Abstract
New York City’s school system is among the most diverse and segregated in the United States. Using difference-in-differences and placebo tests, we evaluate two desegregation policies in two geographic districts in New York City, District 3 and District 15. Both districts attempted to lower economic segregation within their district while maintaining school choice, prioritizing economically disadvantaged students for middle school seats in advance of the 2019–2020 school year. District 15, however, set more ambitious prioritization targets and also chose to eliminate academic screens from all middle schools. We find that District 15’s policy lowered economic segregation in sixth grade by 55% and racial segregation by 38%, while District 3’s policy led to no significant change in segregation.
Introduction
The decades since the Supreme Court’s landmark 1954 ruling in Brown v. Board of Education, which declared that separate schools were “inherently unequal,” have brought on a series of policies aimed at integrating schools across the country. Although many states and school districts resisted change for several years, Congressional passage of civil rights legislation and subsequent court decisions expanding district-level desegregation policies led to peak levels of within-district integration by the mid-1970s (Reardon & Owens, 2014).
By some measures, New York State has the most segregated schools in the country (Kucsera & Orfield, 2014). While much school segregation in New York occurs between school district boundaries, a significant portion occurs within individual districts. This is particularly true within the state’s largest school district—New York City—and the 32 sub-districts (known as Community School Districts) that comprise it. While the New York City public schools enroll more than 1 million racially, ethnically, and socioeconomically diverse students, few schools reflect the diversity of the city (Mader & Costa, 2017). As in many other districts, the distribution of students in New York City Department of Education (NYCDOE) schools has been largely influenced by housing patterns. The high level of educational segregation in New York City reflects the high level of residential segregation.
Research has found that New York City’s school-choice policies may exacerbate segregation across the city (Mader et al., 2018). Nearly one out of five NYCDOE middle school students attend an academically screened school that considers factors such as attendance, behavior, grades, and test scores for admissions (Hemphill et al., 2019). The result is that the top screened middle schools, which often feed the city’s top high schools, admit a higher proportion of White, Asian, and high-income students, creating what has been referred to as a “segregation pipeline” (The Hechinger Report, 2018).

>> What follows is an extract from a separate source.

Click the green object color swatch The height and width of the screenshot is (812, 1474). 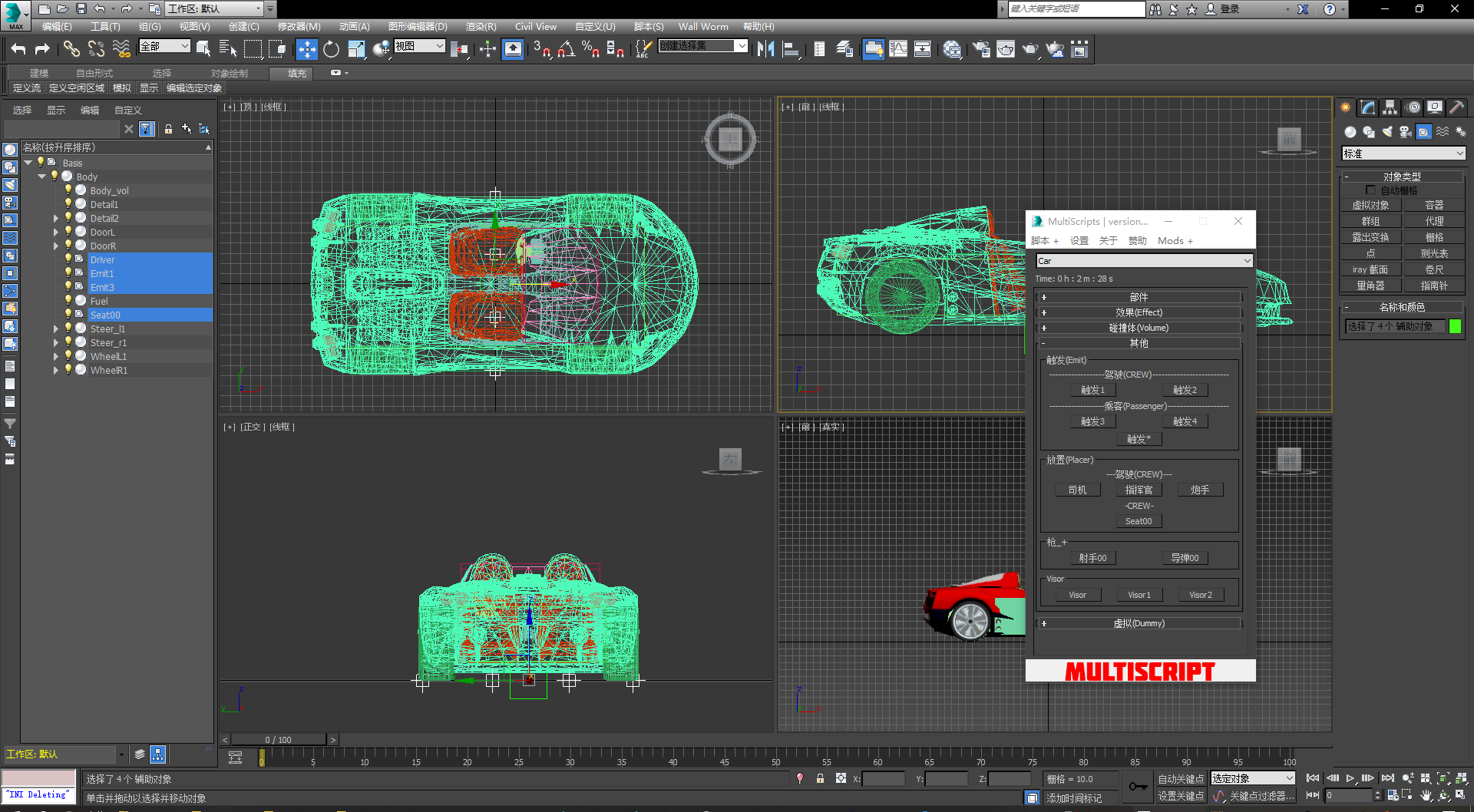[x=1455, y=326]
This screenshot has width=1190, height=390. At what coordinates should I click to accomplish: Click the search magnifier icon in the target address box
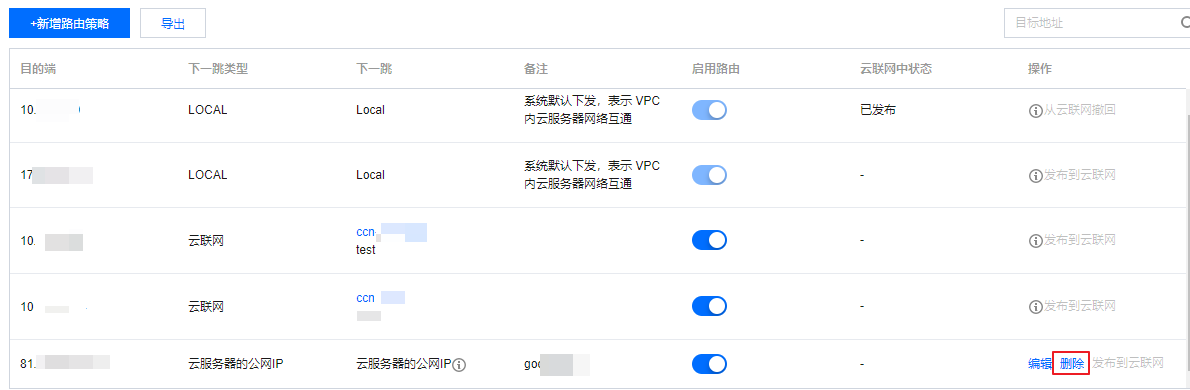(x=1184, y=23)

In recent years, the city has initiated efforts to reduce segregation in public schools. The NYCDOE started the Diversity in Admissions pilot project in 2016, released a citywide diversity plan in 2017, and launched the School Diversity Advisory Group (SDAG), which released two sets of recommendations in 2019. Two school districts at the vanguard of integration efforts have been New York City’s Community School District 3 in Manhattan and Community School District 15 in Brooklyn. These districts are among the most racially and economically diverse of New York City’s 32 community school districts. They are also among the most segregated, according to various measures described below. Through local efforts—supported by the city and the state—Districts 3 and 15 developed two of the state’s first district-wide integration plans. Both districts used a “controlled choice” admissions process to integrate middle schools beginning with students entering sixth grade in the 2019–2020 school year, and both districts chose to focus primarily on economic integration. We use difference-in-differences and placebo analysis to quantify the magnitude of changes in segregation and the likelihood that these changes occurred by random chance following these policy changes.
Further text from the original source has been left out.